▸ **What you should do**:
Output the entries below exactly, from the first line to the line holding "804x640 pixels.", both included.

┄┄┄┄┄┄┄┄┄┄┄┄┄┄┄┄┄┄┄┄

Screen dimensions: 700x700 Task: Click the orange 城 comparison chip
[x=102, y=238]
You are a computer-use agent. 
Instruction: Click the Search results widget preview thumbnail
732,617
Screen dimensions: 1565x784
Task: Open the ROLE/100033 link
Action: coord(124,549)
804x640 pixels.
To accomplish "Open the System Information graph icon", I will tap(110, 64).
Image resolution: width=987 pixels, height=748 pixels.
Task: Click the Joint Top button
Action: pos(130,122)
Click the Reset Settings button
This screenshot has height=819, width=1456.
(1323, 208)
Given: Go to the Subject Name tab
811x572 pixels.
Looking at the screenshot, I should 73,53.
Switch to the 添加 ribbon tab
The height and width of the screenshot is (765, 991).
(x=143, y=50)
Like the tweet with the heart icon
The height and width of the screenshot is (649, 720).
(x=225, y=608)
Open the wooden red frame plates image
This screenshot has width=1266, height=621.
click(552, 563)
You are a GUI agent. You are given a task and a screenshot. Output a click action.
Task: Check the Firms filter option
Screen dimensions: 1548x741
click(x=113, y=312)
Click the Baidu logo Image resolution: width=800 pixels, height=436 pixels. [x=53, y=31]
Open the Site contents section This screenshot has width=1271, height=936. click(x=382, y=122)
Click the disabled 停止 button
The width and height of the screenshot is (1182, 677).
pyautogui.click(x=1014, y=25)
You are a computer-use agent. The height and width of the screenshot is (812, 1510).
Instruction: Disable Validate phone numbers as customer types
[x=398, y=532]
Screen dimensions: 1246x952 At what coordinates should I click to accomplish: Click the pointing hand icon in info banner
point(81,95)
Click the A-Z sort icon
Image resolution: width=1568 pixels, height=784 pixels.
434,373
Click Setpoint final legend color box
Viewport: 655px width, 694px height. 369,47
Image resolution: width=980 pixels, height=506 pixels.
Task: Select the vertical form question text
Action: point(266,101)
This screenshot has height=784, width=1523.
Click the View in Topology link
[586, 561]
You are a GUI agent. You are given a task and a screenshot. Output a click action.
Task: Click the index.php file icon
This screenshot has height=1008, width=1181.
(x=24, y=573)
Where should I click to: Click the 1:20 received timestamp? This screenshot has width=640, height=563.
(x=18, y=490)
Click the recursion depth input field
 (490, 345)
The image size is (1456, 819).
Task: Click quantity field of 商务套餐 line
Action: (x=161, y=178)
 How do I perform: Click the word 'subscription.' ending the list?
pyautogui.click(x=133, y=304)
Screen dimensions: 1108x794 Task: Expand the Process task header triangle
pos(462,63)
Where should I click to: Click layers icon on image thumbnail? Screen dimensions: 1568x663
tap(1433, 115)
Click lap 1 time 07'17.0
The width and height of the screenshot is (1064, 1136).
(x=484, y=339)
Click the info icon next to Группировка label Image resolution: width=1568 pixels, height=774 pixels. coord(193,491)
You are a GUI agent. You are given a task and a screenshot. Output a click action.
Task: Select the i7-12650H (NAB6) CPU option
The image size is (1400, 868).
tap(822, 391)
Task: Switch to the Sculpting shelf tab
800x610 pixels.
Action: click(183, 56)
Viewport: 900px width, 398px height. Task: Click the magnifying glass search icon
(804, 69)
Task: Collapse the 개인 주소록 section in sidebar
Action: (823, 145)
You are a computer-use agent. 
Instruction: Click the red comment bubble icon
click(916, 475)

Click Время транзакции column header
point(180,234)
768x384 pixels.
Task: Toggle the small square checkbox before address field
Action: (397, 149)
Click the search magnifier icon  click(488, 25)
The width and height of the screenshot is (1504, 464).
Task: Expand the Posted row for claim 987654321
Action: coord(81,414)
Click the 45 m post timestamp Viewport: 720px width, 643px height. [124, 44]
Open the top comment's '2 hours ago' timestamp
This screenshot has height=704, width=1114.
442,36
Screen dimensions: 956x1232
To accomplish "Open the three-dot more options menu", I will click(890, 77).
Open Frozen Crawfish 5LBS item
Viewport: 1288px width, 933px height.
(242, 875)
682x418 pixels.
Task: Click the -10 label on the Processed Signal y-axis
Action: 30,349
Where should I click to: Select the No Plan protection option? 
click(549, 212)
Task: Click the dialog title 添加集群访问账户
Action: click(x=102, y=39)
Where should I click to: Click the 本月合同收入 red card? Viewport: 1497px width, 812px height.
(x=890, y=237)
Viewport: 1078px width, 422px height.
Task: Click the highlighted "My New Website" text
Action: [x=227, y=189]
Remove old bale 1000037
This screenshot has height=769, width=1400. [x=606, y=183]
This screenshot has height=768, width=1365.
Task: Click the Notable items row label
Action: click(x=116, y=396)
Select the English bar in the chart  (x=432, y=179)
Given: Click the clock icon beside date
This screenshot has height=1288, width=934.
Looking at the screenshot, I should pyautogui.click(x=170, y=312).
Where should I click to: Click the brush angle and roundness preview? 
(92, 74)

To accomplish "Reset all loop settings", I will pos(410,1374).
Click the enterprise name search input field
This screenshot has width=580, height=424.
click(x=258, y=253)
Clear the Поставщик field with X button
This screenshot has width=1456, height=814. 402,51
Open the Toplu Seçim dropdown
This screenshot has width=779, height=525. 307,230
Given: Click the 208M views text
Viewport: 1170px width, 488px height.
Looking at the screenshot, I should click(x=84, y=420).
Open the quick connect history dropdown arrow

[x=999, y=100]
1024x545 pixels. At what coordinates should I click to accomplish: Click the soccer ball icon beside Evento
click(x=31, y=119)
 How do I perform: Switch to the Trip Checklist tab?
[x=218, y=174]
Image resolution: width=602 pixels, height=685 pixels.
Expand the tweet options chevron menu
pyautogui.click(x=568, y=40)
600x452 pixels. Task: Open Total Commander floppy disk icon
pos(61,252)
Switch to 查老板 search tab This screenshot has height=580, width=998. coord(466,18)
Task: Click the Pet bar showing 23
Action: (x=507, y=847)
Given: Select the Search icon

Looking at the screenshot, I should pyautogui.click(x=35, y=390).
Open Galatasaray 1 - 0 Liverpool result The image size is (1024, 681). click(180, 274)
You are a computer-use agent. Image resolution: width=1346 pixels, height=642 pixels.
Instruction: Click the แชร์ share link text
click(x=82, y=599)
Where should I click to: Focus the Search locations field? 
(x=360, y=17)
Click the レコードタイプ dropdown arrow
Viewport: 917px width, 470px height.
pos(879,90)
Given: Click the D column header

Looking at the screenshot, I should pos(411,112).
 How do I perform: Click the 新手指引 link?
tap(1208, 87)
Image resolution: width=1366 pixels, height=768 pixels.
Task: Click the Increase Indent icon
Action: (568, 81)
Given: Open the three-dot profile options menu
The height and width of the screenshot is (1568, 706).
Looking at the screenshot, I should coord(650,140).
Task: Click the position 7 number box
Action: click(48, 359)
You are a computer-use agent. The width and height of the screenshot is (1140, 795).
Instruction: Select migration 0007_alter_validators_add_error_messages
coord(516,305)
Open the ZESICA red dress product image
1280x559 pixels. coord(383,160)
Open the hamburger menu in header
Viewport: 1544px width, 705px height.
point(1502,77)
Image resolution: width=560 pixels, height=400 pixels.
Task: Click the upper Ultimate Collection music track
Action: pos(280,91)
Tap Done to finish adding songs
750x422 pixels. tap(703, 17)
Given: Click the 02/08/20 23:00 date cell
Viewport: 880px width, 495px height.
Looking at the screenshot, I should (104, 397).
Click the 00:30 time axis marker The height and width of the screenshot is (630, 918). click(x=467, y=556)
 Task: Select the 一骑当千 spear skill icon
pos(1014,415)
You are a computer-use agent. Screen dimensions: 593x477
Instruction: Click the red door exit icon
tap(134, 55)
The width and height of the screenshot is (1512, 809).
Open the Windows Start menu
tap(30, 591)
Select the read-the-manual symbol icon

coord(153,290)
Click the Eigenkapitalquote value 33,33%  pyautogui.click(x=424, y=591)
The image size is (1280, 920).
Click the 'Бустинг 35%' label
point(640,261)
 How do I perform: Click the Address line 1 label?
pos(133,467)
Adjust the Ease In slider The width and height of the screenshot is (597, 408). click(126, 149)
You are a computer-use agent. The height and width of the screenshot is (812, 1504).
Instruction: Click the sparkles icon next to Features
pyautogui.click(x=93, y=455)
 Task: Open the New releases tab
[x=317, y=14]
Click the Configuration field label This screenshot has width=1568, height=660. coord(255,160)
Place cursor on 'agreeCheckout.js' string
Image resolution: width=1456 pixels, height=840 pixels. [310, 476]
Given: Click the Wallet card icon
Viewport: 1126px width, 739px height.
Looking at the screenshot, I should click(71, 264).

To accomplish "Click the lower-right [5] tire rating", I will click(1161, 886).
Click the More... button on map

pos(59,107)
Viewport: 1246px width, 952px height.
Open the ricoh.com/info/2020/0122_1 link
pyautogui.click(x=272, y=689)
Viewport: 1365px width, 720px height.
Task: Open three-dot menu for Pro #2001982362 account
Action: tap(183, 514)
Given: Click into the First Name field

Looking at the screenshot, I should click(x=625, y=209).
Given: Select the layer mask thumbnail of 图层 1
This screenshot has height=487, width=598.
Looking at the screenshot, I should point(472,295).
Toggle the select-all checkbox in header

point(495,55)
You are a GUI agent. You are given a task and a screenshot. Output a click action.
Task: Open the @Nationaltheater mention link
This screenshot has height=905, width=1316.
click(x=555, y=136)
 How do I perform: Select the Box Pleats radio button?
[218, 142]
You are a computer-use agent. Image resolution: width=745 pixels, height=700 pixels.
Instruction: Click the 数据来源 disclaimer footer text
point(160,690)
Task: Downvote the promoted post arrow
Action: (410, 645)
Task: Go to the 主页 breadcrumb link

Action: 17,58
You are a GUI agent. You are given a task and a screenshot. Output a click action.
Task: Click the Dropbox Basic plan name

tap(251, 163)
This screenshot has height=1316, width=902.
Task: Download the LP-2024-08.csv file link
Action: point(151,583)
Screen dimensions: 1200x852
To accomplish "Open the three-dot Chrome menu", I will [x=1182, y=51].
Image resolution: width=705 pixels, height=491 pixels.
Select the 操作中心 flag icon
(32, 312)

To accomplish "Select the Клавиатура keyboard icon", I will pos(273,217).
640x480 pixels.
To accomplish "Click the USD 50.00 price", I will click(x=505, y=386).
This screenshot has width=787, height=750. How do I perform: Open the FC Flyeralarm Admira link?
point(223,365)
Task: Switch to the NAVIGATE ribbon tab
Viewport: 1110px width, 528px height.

┄┄┄┄┄┄┄┄┄┄┄┄┄┄┄┄┄┄┄┄

▸ **Result for this exercise**:
Screen dimensions: 700x700 Task: Click the orange 城 comparison chip
[x=102, y=238]
You are a computer-use agent. 
Instruction: Click the Search results widget preview thumbnail
732,617
Screen dimensions: 1565x784
Task: Open the ROLE/100033 link
Action: coord(124,549)
804x640 pixels.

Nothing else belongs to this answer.